The only thing that we can do in dealing with human nature is to suppress it, to not allow it to dominate our actions, conduct and behavior. But we cannot reform human nature any more than the Apostle Paul could reform his own human nature. So our good actions today do not guarantee good actions for tomorrow. We can win some battles today, but we must always be ready for more battles tomorrow, because human nature never gives up in seeking to assert itself in our lives.

Human nature always seeks to catch us off-guard. And we have to do our best to be mentally prepared for such out-of-the-blue occasions. As long as we live this physical life, the temptation to put self ahead of God always remains with us.

Now let’s consider another question.

WHAT WOULD HUMAN NATURE BE LIKE WITHOUT SATAN?

50 years ago we used to hear jokes about people justifying certain selfish actions with the excuse: the devil made me do it. Usually those jokes were about someone having indulged in something obviously selfish, and this expression was a way of humorously deflecting blame.

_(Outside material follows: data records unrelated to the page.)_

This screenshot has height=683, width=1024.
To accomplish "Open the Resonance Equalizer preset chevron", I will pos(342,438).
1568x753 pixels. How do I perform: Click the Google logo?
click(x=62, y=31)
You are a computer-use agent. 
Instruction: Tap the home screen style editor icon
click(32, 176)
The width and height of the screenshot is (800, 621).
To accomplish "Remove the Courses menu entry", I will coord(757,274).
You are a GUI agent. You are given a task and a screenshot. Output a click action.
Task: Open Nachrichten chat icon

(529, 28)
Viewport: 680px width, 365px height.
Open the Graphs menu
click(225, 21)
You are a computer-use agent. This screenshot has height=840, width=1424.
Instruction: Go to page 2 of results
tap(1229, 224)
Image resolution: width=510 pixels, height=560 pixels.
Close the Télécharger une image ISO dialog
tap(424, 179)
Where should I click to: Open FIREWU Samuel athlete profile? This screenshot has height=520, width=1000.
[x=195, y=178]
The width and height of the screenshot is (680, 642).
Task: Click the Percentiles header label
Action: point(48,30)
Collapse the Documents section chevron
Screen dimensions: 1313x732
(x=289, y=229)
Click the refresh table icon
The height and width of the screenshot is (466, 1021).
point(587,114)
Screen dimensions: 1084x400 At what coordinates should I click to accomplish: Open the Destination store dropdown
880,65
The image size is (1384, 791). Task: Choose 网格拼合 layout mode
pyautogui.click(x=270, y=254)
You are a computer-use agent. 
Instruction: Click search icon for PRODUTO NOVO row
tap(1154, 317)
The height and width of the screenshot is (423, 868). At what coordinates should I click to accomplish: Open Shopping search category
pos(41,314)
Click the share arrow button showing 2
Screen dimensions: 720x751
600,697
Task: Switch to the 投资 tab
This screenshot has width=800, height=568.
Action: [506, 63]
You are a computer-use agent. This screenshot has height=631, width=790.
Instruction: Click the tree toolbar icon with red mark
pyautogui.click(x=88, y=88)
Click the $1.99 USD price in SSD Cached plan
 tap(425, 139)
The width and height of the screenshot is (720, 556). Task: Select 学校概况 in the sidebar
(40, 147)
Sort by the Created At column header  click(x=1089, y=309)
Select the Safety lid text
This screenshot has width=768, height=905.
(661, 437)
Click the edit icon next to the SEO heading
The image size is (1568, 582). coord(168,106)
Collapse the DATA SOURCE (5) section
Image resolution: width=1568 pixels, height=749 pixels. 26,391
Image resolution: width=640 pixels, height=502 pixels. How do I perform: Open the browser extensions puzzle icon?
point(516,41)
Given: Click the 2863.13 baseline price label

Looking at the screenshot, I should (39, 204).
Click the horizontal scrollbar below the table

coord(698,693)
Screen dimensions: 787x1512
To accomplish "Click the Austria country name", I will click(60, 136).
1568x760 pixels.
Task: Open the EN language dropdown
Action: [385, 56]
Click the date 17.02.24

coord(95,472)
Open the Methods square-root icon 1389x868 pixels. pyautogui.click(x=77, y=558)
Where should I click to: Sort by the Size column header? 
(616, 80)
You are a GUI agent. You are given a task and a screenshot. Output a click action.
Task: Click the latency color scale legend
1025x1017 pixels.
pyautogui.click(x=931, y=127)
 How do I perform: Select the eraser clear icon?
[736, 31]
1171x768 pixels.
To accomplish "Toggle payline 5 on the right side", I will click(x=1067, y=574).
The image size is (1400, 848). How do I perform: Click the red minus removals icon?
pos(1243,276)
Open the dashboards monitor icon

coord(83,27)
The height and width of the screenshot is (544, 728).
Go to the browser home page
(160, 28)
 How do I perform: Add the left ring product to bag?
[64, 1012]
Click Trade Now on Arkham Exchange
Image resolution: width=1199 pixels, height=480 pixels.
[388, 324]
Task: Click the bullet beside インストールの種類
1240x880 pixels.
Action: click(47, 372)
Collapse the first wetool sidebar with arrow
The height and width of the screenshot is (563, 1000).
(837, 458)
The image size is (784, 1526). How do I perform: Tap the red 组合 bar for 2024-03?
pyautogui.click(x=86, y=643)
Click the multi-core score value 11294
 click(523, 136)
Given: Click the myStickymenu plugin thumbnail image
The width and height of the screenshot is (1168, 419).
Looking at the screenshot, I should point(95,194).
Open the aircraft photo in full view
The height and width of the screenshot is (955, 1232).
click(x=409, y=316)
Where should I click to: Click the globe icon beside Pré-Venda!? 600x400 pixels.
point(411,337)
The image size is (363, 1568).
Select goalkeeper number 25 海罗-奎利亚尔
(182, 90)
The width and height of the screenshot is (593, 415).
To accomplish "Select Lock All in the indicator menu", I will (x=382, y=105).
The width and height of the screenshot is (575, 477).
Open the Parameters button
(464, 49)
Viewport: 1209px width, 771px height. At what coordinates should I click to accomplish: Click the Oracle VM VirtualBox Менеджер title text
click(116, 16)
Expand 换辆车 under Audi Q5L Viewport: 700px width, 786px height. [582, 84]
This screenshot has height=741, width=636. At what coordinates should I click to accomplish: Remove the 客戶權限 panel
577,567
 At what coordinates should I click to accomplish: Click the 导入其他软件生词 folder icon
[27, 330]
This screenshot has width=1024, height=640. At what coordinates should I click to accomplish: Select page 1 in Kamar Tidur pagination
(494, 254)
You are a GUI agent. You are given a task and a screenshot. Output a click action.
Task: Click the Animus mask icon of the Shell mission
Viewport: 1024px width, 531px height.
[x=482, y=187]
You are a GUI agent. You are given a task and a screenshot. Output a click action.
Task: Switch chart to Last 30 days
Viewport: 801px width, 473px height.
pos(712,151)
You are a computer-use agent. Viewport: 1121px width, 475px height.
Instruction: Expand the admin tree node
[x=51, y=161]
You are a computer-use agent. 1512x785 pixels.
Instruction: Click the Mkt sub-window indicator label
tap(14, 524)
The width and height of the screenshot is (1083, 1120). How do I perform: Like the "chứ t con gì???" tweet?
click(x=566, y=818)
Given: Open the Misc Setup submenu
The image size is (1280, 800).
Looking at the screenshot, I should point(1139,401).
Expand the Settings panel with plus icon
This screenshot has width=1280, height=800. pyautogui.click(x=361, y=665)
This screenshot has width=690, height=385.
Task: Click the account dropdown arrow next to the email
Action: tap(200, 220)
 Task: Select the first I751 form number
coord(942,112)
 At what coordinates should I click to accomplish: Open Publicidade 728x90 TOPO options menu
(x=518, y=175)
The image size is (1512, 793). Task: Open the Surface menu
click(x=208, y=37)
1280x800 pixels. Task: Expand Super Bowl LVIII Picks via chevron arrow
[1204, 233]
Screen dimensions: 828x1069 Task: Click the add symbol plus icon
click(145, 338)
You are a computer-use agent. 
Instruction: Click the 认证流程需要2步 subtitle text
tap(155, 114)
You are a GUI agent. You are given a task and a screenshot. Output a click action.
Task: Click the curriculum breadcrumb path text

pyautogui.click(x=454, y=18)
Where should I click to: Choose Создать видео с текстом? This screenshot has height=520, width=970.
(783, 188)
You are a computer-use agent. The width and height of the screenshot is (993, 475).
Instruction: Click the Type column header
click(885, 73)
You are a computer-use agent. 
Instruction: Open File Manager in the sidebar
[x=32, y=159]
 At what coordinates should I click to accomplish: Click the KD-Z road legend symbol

But that’s not how it goes.

Satan cannot make any human being do anything. He simply does not have that power. And yet Satan somehow gets most human beings in this age to do many, though certainly not all of the things he wants them to do, i.e. breaking the laws of God in may different ways. Although Satan cannot force any human being to do anything, yet he is “the god of this age” (see 2 Corinthians 4:4), and vast numbers of people do his bidding. Satan largely controls humanity in this age.

The proof that Satan cannot “force” any human being to do his will is presented in the Book of James.

Submit yourselves therefore to God. Resist the devil, and he will flee from you. (James 4:7)

The Apostle Peter also instructs Christians to resist Satan in 1 Peter 5:9. These statements are true for all human beings, not just for members of God’s Church. All human beings have the power to resist Satan, and that is exactly what all people do in very many situations ... resist Satan’s influence.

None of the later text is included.